#### EXTRACTED TEXT:
The balloon floats through the front doors and bounces along the high ceilings.  Below are children wearing contraptions on their arms, legs, or torsos, some shuffling along with the help of crutches and others in wheelchairs.  It is a place unto itself, where things have gone terribly wrong and need to be made right. The balloon finds my sister lying in a hospital bed rigged up to what appears to be some kind of medieval torture device. Surrounding her ankles are leather straps connected to a pulley at the foot of the bed off of which hang weights dangling in space.  Around her head and under her chin are more leather straps connected to more weights hanging off the back of the bed.  She is being stretched, a week at a time, and body-casted intermittently throughout the course of a year.

When she is able to be free of these constraints she joins us on a second story veranda where I see myself running with a large soap-saturated ring making elongated bubbles.  The balloon enters the ring and makes its way down the bubble's interior.  Floating down this thin walled tube it passes my father, my mother, my four year old sister, and Angela, all comically distorted through the warped surface.  I feel it pop and watch tiny droplets spatter over my freckled face.

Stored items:
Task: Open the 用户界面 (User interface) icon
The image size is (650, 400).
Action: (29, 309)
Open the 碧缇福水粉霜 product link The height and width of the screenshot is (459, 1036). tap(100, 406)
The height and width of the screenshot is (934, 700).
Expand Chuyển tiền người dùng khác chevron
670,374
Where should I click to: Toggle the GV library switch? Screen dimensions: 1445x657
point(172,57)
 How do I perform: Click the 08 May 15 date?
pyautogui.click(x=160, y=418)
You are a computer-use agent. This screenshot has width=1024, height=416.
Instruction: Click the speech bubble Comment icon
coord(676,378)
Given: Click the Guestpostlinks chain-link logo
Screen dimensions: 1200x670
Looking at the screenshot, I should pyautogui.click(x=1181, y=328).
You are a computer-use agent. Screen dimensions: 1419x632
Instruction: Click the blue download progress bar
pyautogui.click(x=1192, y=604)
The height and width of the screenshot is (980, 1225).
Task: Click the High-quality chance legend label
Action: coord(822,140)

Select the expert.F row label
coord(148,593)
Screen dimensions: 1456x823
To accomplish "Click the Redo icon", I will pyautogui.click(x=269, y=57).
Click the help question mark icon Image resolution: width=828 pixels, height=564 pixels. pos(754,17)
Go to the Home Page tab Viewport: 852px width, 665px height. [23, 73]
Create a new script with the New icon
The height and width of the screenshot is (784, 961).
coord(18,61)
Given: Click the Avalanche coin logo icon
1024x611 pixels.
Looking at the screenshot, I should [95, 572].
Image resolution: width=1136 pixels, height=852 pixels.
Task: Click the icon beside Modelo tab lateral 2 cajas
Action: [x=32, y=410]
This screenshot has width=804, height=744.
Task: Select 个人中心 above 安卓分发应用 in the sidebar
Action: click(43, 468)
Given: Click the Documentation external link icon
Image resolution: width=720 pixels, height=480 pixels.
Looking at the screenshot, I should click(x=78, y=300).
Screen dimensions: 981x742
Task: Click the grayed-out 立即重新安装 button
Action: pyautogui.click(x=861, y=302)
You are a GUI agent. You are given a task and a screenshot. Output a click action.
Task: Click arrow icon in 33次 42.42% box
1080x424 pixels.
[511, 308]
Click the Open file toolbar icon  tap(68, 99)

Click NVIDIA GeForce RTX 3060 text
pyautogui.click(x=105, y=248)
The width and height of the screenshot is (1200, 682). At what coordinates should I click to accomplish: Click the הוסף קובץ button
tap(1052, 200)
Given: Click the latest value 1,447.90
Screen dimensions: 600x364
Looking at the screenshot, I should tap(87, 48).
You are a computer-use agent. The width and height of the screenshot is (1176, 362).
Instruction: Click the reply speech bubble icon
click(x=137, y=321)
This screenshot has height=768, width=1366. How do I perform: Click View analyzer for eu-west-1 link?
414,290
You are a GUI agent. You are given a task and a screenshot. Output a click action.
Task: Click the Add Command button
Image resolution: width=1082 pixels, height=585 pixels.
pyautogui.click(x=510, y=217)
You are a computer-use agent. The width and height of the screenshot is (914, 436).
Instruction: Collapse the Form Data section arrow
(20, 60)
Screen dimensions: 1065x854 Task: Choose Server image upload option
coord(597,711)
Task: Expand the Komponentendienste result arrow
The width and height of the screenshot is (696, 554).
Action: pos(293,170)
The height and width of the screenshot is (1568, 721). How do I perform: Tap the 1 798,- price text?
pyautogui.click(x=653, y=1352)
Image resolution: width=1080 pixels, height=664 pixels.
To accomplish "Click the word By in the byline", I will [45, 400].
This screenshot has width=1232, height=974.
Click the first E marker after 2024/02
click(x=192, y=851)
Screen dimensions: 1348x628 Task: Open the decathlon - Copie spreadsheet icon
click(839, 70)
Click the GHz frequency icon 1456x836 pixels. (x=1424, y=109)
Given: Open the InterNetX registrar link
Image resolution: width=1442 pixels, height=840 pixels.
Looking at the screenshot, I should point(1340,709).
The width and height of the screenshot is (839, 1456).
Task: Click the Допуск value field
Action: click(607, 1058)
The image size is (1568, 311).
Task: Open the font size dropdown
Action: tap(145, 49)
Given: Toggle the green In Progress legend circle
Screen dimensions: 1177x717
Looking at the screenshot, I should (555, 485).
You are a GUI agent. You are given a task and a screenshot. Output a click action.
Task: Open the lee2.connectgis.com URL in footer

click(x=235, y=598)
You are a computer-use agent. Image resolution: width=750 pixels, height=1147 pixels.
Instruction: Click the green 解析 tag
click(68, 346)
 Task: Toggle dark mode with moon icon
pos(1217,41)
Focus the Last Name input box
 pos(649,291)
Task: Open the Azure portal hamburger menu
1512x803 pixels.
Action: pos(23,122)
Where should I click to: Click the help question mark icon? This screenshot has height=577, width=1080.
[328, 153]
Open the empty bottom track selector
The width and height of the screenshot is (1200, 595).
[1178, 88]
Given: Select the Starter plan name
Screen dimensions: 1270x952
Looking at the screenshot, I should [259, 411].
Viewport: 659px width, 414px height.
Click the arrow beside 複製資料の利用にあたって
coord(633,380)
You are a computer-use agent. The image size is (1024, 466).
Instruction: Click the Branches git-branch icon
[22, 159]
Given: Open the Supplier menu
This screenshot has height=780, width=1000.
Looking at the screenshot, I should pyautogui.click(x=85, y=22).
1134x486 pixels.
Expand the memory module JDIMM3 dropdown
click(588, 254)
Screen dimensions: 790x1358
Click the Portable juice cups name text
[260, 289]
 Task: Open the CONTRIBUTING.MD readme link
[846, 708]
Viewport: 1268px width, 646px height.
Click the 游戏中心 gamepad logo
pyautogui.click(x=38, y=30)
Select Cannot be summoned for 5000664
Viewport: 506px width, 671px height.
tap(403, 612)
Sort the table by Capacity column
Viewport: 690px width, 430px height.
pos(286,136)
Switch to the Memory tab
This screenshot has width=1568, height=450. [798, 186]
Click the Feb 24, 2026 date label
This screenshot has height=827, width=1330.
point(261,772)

#### TASK 1:
In the passage about the balloon, list the people the balloon passes as it floats down the bubble's interior.
#### TASK 2:
Carry on the passage about the balloon, starting after its last sentence.

#### FINAL ANSWER 1:
- my father
- my mother
- my four year old sister
- Angela

#### FINAL ANSWER 2:
She has a roommate named Wendy, like in Peter Pan.  They pass the time sharing stories while staring at the ceiling, strapped as they are, only able to see the other through the corner of the eye.  Their chins are always chafed and red from the pressure of the straps.  These markings leave my young self with a sense of disquiet tinged with awe.  It is a concrete sign of what my immature brain cannot really even imagine and makes me shudder even now thinking about it.  The balloon hovers over Wendy's bed as she is telling a story, a story of when Baryshnikov was in Louisville for a performance and she acquired a beer bottle that he'd drunk from, fished from a trashcan if I remember correctly.  She treasured it as a sacred souvenir, having touched the lips of one of the greatest ballet dancers of all time.  She herself went on to become one of the greats in dance, this preadolescent girl who is better known today as the recently retired Wendy Whelan.

The balloon floats forward in time to a scene in my early married years as a Medical Student before kids have come into the picture.  My young wife and I are watching a program on PBS.  I am intrigued because it includes jazz trumpeter Wynton Marsalis in the process of creating music in collaboration with a choreographer. I am a lover of jazz music; my Father and I both played trumpet.  My wife is intrigued with the dancer because she had danced when she was younger and knew this particular ballerina from the dance magazines she had consumed as a teenager.  The dancer on the TV screen with Wynton Marsalis is Wendy, though I don't make the connection until some time later.

Time flashes forward again and now I see myself as a young psychiatrist at a conference in downtown Louisville.  Nearby is Kosair Children's Hospital and out of curiosity I wander down the street and into the front lobby.  It has long since moved out of its old building on the outskirts of town and instead inhabits this glass and steel structure amongst other glass and steel structures.  Inside there are brightly colored banners and large stuffed animals to make it more child friendly.  The balloon fits right in, but there is not a single blade of grass or even a solitary tree here. Practicality has won out.  This is a place to fix the human machine, a realization that makes me feel blue.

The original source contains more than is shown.